Inference Arena
Looking at the screen, seeing my free space dropping by 20 GB from entering a Python development NixOS shell. It carries a few hand-selected ML libraries: pytorch, torchvision, transformers, onnx, and some more. That’s a ton of code! I wonder how it fares against smaller and newer libraries, including those made with Rust language.
Infenera
Here comes Infenera (short for “Inference Arena”) - my benchmark of ML framework inference and training. We are considering 5 standard models to start with:
- SmolLM2 as a language model (SLM, not LLM?)
- SmolVLA as a vision-language model
- StableDiffusion as a generative model
- Resnet50 as a classification model
- Wisper-tiny as a speech recognition model
The idea is to cover the ground for different types of ML components used in these models: transformers with different kinds of attention, diffusers, convolution layers, MLP, and so on. For each model, we are interested in the following aspects:
- time per forward propagation - measuring inference throughput
- end-to-end time - measuring latency
- time per backward propagation - measuring training throughput
We’ve got a collection of ML frameworks to test on:
- starting with portable giants like PyTorch, JAX, and ONNX RT
- adding prominent small players like GGML with its llama.cpp + whisper.cpp
- with modern Rust-based frameworks like Burn, Candle
- and even underground Luminal and Meganeura
- concluding with platform-specific frameworks like Apple’s MLX
To instill trust in the results, we check for the loss to match PyTorch in both forward and backward passes.

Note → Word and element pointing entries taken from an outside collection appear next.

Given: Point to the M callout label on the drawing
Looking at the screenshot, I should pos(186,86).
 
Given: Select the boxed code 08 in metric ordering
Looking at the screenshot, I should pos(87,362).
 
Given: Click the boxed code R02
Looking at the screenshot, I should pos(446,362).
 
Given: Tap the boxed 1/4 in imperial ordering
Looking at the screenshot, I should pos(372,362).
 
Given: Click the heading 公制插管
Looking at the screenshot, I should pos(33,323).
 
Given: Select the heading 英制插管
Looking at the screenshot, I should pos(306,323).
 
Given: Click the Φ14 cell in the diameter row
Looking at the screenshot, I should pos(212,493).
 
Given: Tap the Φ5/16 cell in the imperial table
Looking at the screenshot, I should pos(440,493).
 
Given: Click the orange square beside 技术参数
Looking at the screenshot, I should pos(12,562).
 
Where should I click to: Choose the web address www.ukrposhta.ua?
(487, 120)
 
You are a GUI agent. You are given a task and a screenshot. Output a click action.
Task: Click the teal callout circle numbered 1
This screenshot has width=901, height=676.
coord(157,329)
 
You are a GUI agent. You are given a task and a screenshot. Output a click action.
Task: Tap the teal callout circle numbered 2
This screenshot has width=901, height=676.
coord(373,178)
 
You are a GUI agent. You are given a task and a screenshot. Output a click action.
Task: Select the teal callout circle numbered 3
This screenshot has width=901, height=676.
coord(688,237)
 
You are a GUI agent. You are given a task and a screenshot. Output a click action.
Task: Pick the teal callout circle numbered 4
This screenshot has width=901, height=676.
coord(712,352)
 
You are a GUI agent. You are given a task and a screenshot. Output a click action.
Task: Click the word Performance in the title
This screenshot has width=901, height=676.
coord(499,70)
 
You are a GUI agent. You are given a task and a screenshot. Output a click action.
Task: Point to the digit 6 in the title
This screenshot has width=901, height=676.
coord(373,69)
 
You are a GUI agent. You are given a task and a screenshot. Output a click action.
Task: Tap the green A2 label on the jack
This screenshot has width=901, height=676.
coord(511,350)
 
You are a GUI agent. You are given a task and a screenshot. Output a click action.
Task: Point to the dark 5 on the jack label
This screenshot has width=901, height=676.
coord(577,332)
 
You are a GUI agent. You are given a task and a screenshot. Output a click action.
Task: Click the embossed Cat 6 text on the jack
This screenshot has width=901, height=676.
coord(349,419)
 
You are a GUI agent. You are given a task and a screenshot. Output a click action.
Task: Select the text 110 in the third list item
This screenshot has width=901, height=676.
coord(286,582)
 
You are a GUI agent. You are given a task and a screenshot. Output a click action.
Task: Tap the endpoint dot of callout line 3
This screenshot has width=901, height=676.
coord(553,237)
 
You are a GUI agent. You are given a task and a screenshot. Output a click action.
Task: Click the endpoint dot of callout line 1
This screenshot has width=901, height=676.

Results are crossed out if the loss is above 10% - it’s considered that a candidate ML framework worked with a different model in these cases.
Results
Firstly, PyTorch is very solid in performance. It’s good all around - pretty sure nobody is going to be fired by choosing PyTorch any time soon.
Secondly, the difference in performance can be astonishing. When working on games, I tend to think about relative milliseconds. When working with compression algorithms back in the day, even 0.1% was a significant improvement. Here in ML land, if your data misses the chance to be properly on-chip when accessed, you immediately see 2x, 5x, and sometimes 10x difference. The performance curve is extremely sharp and sensitive to optimization.
Thirdly, Apple is doing pretty well with their MLX framework, beating PyTorch on home ground. They may be struggling with actual models, but the infrastructure to run and train them is solid.
Lastly, ML is not as accessible as I assumed. For instance, the Framework 12 that I got some 6 months ago doesn’t get an accelerated XPU device in PyTorch. Another mini-PC I have with Radeon 780M doesn’t support ROCm. And we haven’t even tried any of the mobile devices yet!